I’ve written and rewritten this third paragraph three times now, not sure exactly how to say what it is I want to say. Did Emily Dickinson agonize over her verse like this? Do I really want to be Emily Dickinson? Her life kind of sucked.

I leave the workshops variously energized, exhausted, and frustrated. For a while I was sure I wasn’t coming back. But then I was accepted for publication somewhere, and asked to read somewhere. I felt like I’d broken through some kind of barrier, one composed mainly of my own hang-ups.

The workshop leader herself is expansive, creative, extravagant. She has lived the kind of life I thought I wanted to live: professorships at this university and that university; poet in the schools; workshops in France, in Maine, in Taos NM. She has written books of beautiful poetry. I want very badly what she has, but I’m not sure what that is.

After the first class, she said, “Wonderful! You are a wonderful poet, a wonderful critic!” At the beginning of the new term, she said “Welcome home,” and gave me a hug.
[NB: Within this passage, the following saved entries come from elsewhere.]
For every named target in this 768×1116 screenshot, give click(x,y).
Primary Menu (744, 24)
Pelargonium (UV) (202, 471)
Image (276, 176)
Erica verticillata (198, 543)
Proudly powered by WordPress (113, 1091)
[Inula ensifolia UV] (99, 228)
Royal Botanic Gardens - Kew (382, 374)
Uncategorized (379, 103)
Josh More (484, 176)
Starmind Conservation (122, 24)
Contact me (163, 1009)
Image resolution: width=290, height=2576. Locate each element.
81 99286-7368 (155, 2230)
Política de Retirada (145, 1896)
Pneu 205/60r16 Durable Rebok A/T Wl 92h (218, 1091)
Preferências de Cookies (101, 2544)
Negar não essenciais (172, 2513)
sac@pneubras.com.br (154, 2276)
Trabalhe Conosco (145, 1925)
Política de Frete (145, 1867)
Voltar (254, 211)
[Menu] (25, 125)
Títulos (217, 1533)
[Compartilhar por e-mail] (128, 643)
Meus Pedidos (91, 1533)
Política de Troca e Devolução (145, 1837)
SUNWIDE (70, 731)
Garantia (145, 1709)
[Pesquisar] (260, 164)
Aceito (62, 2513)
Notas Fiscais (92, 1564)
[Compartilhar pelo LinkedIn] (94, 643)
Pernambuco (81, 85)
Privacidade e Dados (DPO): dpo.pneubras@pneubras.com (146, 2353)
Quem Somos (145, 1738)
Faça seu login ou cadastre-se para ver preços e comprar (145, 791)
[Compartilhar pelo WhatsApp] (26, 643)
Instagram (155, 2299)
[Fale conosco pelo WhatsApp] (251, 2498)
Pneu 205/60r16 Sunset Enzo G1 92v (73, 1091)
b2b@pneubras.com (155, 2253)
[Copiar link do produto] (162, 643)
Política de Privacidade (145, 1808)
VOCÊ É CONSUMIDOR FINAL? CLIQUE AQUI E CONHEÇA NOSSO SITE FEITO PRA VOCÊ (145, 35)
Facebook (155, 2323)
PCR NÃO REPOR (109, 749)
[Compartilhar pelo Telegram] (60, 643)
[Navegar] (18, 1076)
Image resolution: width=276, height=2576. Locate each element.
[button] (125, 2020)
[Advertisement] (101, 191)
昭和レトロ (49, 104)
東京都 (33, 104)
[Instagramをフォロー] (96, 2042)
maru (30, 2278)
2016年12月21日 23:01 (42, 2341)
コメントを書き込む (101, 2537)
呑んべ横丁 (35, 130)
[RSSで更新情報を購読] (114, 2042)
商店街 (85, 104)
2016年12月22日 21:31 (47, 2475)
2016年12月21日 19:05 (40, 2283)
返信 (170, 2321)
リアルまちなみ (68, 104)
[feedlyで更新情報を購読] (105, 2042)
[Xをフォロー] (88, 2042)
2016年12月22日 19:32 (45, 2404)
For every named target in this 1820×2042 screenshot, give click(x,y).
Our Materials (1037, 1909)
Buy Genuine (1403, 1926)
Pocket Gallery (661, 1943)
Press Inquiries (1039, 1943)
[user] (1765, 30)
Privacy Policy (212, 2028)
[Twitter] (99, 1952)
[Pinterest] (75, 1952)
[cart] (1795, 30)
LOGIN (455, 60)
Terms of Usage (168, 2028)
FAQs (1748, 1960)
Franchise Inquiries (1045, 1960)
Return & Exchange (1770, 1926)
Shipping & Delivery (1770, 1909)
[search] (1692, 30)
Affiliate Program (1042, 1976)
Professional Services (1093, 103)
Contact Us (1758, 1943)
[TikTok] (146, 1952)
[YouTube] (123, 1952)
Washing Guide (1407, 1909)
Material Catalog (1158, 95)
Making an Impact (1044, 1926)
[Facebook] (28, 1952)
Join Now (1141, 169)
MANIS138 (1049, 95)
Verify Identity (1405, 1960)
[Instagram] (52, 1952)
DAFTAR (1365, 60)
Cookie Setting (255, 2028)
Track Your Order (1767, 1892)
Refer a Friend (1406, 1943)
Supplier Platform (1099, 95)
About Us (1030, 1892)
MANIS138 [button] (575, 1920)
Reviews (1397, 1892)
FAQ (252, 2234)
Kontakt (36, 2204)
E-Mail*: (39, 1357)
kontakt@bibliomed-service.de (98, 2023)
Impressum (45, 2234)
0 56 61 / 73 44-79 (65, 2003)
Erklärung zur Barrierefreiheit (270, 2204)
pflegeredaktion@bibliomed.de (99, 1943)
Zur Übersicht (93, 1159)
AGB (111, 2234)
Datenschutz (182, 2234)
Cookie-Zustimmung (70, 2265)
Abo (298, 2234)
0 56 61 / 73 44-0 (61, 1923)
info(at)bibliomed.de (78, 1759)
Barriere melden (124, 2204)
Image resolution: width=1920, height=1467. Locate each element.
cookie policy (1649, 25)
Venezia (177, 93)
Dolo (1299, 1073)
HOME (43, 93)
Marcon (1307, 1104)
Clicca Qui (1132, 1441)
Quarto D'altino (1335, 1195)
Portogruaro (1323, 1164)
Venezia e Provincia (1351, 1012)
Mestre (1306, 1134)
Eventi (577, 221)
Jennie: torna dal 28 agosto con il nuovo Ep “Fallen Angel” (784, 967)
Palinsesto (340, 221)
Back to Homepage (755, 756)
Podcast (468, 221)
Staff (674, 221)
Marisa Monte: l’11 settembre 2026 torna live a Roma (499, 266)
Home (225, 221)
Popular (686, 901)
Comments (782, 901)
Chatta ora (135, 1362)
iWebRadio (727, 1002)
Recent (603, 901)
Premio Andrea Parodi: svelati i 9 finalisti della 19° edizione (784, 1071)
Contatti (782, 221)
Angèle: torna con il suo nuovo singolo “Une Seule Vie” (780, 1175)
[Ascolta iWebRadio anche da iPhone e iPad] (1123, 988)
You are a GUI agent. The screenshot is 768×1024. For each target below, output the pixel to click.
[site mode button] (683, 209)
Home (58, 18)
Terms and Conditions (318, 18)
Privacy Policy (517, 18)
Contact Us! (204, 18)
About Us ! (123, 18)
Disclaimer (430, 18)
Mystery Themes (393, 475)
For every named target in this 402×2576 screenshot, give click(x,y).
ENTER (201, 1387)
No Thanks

And then proceeded to rip into my poem when it came around the table. Is it just me? Am I being too much of a sensitive poet? Finding a reason not to walk the road I’d fantasized about for so long? Even after reality-checking with a friend, who agreed that she does seem harsher toward me than the other students, I don’t know. Can’t articulate it. Can barely articulate it in this post. Have no idea how to ask for things to be different — or if it’s even possible.

Polishing the Stone, Perfecting the Craft

I was quite regular with my posts but have gotten rather shy of late. In September I signed up for some sessions at this workshop. It’s the largest commitment of time and resources I’ve dedicated to a writing workshop of any kind since I was an undergraduate. I had a lot of trepidation about doing so. My disillusionment with the whole workshop-academia-publishing machine can probably best be summed up by a meme that was going around the Tubes a while back: Emily Dickinson attends a writing workshop.

On the other side of disillusionment, of course, is truth. On the other side is the way things are. And on the other side of it, I still care about writing. I still do it in spite of the paltry rewards because it’s a reward in itself, because writing — especially writing poetry — lets me see the world more clearly. After some years of healing in various venues, I’m ready to ever-so-gently consider how best to polish the stones I picked from the riverbed.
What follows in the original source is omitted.